Tuesday, September 29, 2015
He glanced over at my tattered lab jacket without trying to seem obvious. I'd like to think that it was the gray color (as opposed to his white) that gave me away as an attending physician. More likely it was the telltale signs of aging that I have been doing my best not to notice. I slumped against the back wall and waited for the doors to open. My eyes flickered and closed for a moment, but opened quickly.

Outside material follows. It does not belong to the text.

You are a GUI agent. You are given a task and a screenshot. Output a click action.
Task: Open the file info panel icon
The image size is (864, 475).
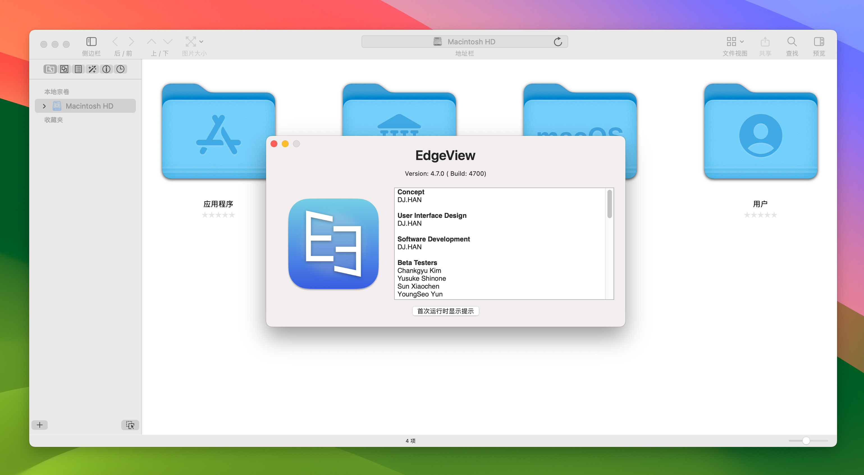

I was drawn to him. The energy emanated from his body, and pinned me into the deepest corners of the elevator. I couldn't decide whether to envy or pity him. A young intern, he was at the mere beginning of his medical journey. He couldn't yet fathom the degree of wonderment and heartbreak he would experience over the next few years. The joy and the guilt. The triumph and the disappointment.
There is a whole world ahead of him. A world I have become strangely accustomed to. Racing into the hospital on a Sunday morning is no longer novel or extraordinary. It is part of my weekly routine. I get up early and round at the hospital and nursing homes in order to be back home before the kids awake. There is no excitement.
Instead there is a gentle quietness. A certainly that comes from years of sparring with health and disease. An acceptance of both the hardships and joy involved in spending one's time contending with the human condition.
As the door opened, I awoke from my reverie, and sprung towards the hallway and the ICU. I patted him firmly on the shoulder as I passed by.
I caught one last glimpse of him as I turned the corner.
He was still standing in the elevator doorway,
his face a strange mix of confusion and pride.